The biggest losers of the coronavirus hysteria are going to be white men, as they are going to lose their jobs and have their families destroyed when they become unable to provide. But of course, we are not going to hear about that. Just like we have to hear endlessly about how the fake pandemic is disproportionately affecting the blacks, we also have to hear about how it’s disproportionately affecting women.
BBC:
Less than a month since Europe came to a near-standstill, it is too soon to see the full impact on gender violence from official statistics.
But in abusive households, experts see a potentially devastating combination of emotions brewing. Women fear the aggressor inside the home and the virus outside.
Stress makes abusers even more volatile, while heightened privacy gives them a feeling of impunity.
In Spain, Kika Fumero traces it back to the state of alert declared on 14 March.
“From that moment I knew that what was good for stopping Covid-19 was going to be horrible for those women and their children who were in a violent situation at home,” the head of the Canary Islands Institute for Equality told the BBC.
She had seen the spikes in abuse from periods of confinement before, when women were forced to spend more time with their partner during floods or holidays.
The framing of the issue as it’s being discussed in the media is “domestic violence,” and they claim that men who were previously “abusers” are now upping their power level, going into ultra-abuse mode. This is a really dumb framing, because what would make more sense is that men who had previously not been abusive were becoming abusive due to the stress. However, if you said that, you would have a number of different problems, to wit:
- If men who don’t normally beat women are beating women because of stress, then the men are also victims of the lockdown.

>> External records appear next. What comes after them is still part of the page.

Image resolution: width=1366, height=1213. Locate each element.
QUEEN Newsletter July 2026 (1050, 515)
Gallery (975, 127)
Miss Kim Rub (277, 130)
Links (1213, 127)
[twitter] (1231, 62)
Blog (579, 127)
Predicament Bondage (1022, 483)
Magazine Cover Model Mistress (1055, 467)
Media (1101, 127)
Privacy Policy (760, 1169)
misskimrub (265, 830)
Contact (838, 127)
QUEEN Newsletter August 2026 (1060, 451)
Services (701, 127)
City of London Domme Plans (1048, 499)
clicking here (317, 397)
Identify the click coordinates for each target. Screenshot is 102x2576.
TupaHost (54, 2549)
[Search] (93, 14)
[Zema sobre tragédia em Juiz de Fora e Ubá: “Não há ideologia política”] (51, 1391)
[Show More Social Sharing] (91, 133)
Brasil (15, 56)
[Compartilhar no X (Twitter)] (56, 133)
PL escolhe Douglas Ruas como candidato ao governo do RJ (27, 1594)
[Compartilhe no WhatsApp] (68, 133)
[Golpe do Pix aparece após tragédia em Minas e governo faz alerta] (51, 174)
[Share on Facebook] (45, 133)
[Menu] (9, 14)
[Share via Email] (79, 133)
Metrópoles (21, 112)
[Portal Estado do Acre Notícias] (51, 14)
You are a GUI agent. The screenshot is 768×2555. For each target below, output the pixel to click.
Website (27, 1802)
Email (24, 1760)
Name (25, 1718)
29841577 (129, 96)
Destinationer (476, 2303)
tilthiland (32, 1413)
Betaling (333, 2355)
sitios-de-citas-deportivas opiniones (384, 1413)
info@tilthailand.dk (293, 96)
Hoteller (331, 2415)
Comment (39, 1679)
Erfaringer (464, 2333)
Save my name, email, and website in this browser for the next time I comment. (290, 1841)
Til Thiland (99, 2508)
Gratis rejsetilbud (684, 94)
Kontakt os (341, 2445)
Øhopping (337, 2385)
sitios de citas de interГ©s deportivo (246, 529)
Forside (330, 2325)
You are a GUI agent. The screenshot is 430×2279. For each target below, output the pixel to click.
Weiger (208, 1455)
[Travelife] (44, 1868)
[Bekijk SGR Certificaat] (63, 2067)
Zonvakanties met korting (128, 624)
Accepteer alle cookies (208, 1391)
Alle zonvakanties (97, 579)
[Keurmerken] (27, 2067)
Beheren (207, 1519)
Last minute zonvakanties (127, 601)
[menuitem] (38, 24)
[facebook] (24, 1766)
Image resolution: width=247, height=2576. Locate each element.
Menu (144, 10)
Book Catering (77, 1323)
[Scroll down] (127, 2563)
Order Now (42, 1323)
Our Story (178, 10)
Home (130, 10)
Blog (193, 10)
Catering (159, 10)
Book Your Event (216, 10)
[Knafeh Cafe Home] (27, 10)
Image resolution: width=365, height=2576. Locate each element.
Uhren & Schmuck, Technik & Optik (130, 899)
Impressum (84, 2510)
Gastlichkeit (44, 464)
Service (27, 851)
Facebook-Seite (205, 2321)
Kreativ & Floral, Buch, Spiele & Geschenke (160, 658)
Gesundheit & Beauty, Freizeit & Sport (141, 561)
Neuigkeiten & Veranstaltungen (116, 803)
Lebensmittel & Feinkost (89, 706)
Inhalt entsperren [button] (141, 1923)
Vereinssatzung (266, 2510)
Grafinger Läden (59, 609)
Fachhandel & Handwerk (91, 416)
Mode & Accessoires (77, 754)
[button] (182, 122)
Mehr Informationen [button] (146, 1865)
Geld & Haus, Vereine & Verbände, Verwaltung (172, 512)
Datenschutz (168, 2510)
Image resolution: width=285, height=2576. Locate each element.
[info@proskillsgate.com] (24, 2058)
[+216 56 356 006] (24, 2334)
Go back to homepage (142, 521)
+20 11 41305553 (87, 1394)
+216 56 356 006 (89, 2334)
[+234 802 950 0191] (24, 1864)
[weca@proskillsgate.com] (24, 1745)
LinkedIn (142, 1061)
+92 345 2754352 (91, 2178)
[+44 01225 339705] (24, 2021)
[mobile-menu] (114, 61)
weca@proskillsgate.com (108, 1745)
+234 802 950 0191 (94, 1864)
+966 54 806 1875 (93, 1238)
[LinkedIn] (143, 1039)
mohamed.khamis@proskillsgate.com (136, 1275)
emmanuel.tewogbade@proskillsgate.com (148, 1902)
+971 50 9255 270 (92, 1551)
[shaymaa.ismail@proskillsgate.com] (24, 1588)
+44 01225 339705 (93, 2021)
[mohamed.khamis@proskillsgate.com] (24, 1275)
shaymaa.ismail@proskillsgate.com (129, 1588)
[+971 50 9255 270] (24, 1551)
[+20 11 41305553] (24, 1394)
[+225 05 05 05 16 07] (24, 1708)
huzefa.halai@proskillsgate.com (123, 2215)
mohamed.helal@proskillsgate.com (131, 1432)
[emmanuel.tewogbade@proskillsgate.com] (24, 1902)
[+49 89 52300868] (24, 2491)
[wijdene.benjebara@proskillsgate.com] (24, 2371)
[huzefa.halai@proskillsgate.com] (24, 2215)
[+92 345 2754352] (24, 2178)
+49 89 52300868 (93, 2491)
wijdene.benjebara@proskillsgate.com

- “Abusive men” are supposed to be a special category of men, who are evil, and the idea that circumstance could drive a man to become abusive destroys the mainstream media melodrama of “pure good versus pure evil.”
- You would have to acknowledge that the lockdown itself is extremely harmful to society, instead of something being exploited by evil people to commit evil acts.
This issue of “rising domestic violence during a lockdown” has been mentioned a lot, and I’ve written about it before. I’m a supporter of domestic violence, and strongly believe that women deserve to be beaten. It’s a simple fact of reality that if you don’t beat women occasionally, they will think they can get away with anything, and will eventually go completely off the rails.
“I told you not to move the stuff on my desk!”
That having been said, there is a kernel of truth that is being hinted at with these articles about rising domestic violence under a lockdown: this situation is extremely hard on families.
If you are permanently locked in your house with someone – while also suffering from the stress of people telling you you’re going to die of a disease – your relationship with that person is going to be very strained. And honestly, though I’m very critical of the media narrative about “domestic violence,” it is just obvious that such a situation is going to lead to extreme negative emotions, which will lead to those emotions being taken out on the others you are trapped with.
“I told you to clean the litter box!”
Far from some form of dark evil, this is no different than if you’ve had a really stressful day and you end up being rude to someone who you shouldn’t have been rude to. We have all experienced that, and hopefully most of us have gone back to the person we were unnecessarily rude to and said “I was under a lot of stress and shouldn’t have said that to you.”
That dynamic of treating others badly as a result of increased pressure that is unrelated to that person is something we all understand, but the extreme form that this will take during something like this lockdown could obviously result in a lot more than mean words – it could result in physical violence, both from the woman and the man (90% of the time it would be the woman).
You can call that “abuse” if you want, though the connotations of the term make it almost useless.
“I told you to put the toilet seat back up!”
That is real, and maybe it’s an issue, but the bigger problem is that what goes on during the lockdown is going to lead to long-term resentment between families. You combine that with the coming economic pressure, which is already the number one cause of divorce, the fact that men are not going to be able to provide for their families because they won’t have work, and you’re going to have an absolute disaster.
We are going to see the biggest spike in divorce in all of history when this lockdown ends.